Review: The Cordelia Dream

By CarolynB Last edited 184 months ago
Review: The Cordelia Dream

2 Michelle Gomez David Hargreaves in The Cordelia Dream RSC by Simon Annand.JPG
Photo by Simon Annand
Drawing on the antagonism between authorship, reputation and plagiarism, Marina Carr's reworking of King Lear, The Cordelia Dream, is a clever, self-referential analysis of our human desire to create immortality through art - at whatever personal cost. The Royal Shakespeare Company commissioned Carr to write the piece, which completes the RSC's season at Wilton's Music Hall. It is a marvellous counterpoint to The Tragedy of Thomas Hobbes where the young outstrip their elders with an acerbic cruelty befitting their inexperience. Here, however, the brutality of youthful insolence is tempered by the damage the old and foolish can inflict in return.

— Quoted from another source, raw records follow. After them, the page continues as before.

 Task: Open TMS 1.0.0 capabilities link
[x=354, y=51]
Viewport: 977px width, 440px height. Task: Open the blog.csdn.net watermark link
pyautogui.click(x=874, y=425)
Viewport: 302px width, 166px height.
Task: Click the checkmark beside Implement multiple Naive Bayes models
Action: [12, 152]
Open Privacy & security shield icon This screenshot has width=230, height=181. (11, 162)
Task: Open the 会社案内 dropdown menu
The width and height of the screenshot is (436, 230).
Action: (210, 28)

It's quite tricky to describe the play without giving the game away, but it centres on an elderly composer attempting to capture inspiration, and fulfil his early promise, by isolating himself from his personal relationships. His secluded existence is disrupted by a younger, female visitor seeking reconciliation but who instead brings with her the clanging dissonance of recriminations and regret. The guilt-infused defensiveness of both characters as they bait each other catalyses the physically and psychologically devastating fallout addressed in the second half of the play. It is not cheerful stuff, but the two leads, Michelle Gomez and David Hargreaves, deftly and tenderly interpret it.

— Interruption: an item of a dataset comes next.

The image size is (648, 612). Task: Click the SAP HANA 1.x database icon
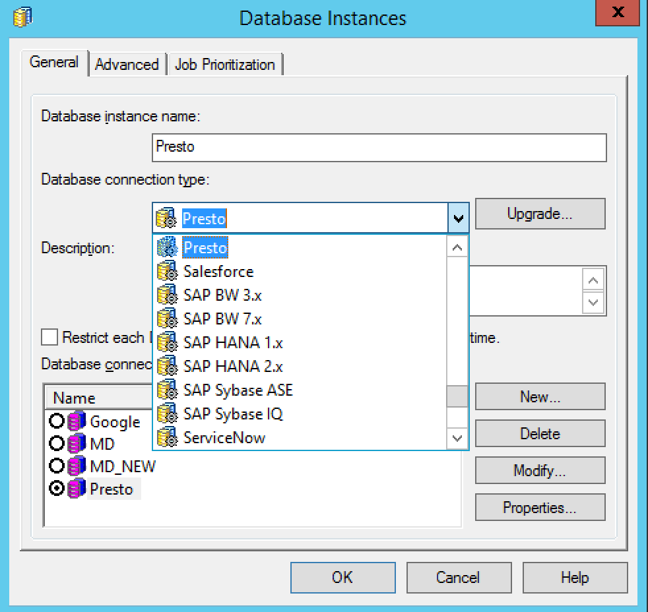click(x=168, y=343)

Conor Lineham's haunting score is brought to life in the evocative surroundings of Wilton's, the music introducing the second act being a particular spine-tingling highlight. I know that us Londonist folk love to preach the virtues of Wilton's Music Hall, but the decrepit intimacy of the space - you will often catch the delicious scent of Hargreave's cigar, for instance - combined with Giles Cadle's staging powerfully enhances the intensifying, smothering claustrophobia of the boxed-in world the characters inhabit. In a nutshell, this production is an absolute treat, catch it before it finishes its run on 10th January.

The Cordelia Dream, until Saturday 10th January, Wilton's Music Hall, Graces Alley off Ensign Street, E1, tickets are £20 each, £15 for the over 60s.